- Jurado de Nova York não chegou a um veredito no caso de estupro de terceiro grau envolvendo Harvey Weinstein, resultando em mistrial após dias de deliberação.
- Este é o terceiro julgamento; o juiz Curtis Farber deu aos promotores 30 dias para decidir se haverá um quarto julgamento.
- Weinstein, de 74 anos, já havia sido considerado culpado de estupro de atriz em 2020 (sentença anulada); o segundo julgamento terminou sem veredito e o terceiro começou em 21 de abril, no Tribunal Superior de Manhattan.
- A acusação é crime de classe E, com pena máxima de quatro anos. Em junho, o júri houve divergência em duas acusações de ato sexual criminoso, condenando-o em uma e absolvendo em outra.
- Jessica Mann relatou ter conhecido Weinstein em festa em 2012 ou 2013; houve uma nota apresentada pela defesa que não menciona estupro. Weinstein ainda enfrenta dezesseis anos de prisão na Califórnia, após condenação por estupro, e está recorrendo da condenação.
Foi registrado um impasse em um júri de Nova York, encerrando de forma parcial o caso de estupro contra Harvey Weinstein por motivo de falta de acordo entre as deliberações. O julgamento terminou com um veredito impossível, resultando em um mistrial. O juiz Curtis Farber declarou o impasse e deu prazo de 30 dias para que os procuradores decidam sobre uma eventual quarta ação.
Este é o terceiro processo movido contra Weinstein por suposto estupro de uma mulher. Weinsten, hoje com 74 anos, já havia sido condenado na primeira instrução em 2020, sentença que foi anulada por um tribunal superior. A segunda sessão também terminou sem consenso. O terceiro julgamento começou em 21 de abril, no State Supreme Court de Manhattan, com Farber presidindo. Segundo o The New York Times, quase 20 testemunhas foram ouvidas.

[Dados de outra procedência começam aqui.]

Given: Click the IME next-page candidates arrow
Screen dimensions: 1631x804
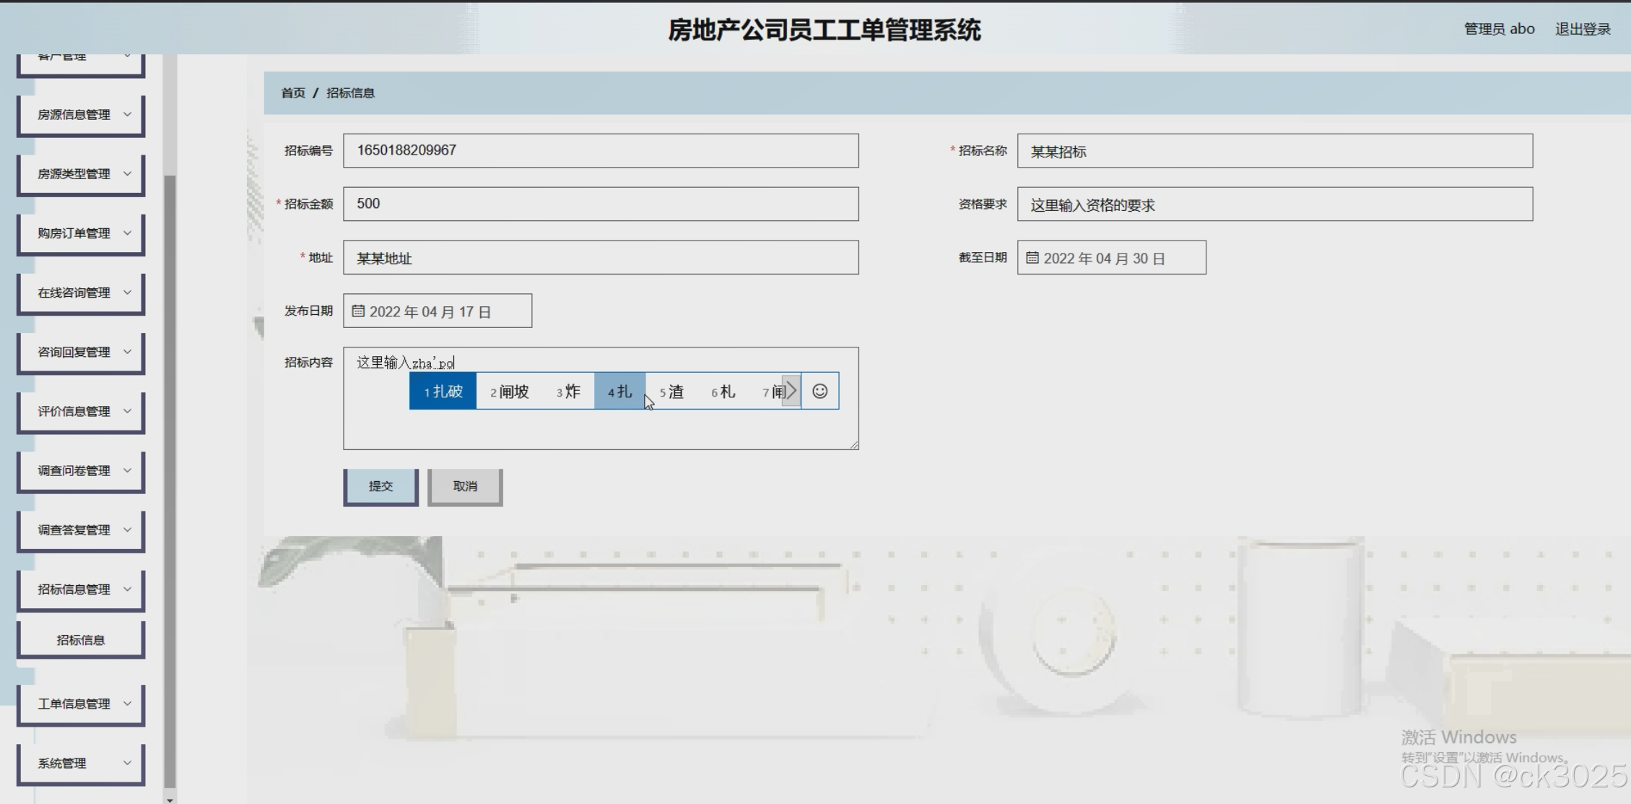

A acusação é de crime de classe E, com pena máxima de até quatro anos de prisão em Nova York. Em junho do ano passado, o júri teve veredictos divergentes em duas acusações de ato sexual criminoso, condenando Weinstein em uma, e absolvendo na outra.
Em maio de 2025, Jessica Mann disse ao júri que conheceu Weinstein em uma festa entre 2012 e 2013. Ao longo do contato, ele passou a pedir massagens; ela inicialmente recusou, mas acabou realizando sexo oral após ele dizer que não a deixaria sair do quarto sem que ela fizesse algo. Em março de 2013, afirmou ter sido pressionada a manter relações sexuais.
Mann voltou a depor em 28 de abril, diante de novas perguntas. O Times destacou que ela evitou contato visual com Weinstein durante parte do depoimento, descrevendo que repetidas vezes disse não e tentou deixar o local. A oitiva durou cinco dias.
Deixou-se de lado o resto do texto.